**What you will do**
Switch "heading" to "title" in the records, starting at the line containing "Select the heading 1.0 PRODUCT OVERVIEW" and ending with the last line of the records. Rewrite only those lines, keeping everything else unchanged.

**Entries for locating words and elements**
..........
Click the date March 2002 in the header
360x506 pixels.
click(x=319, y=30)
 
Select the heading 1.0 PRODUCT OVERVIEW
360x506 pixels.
..........
**Solution**
Select the title 1.0 PRODUCT OVERVIEW
360x506 pixels.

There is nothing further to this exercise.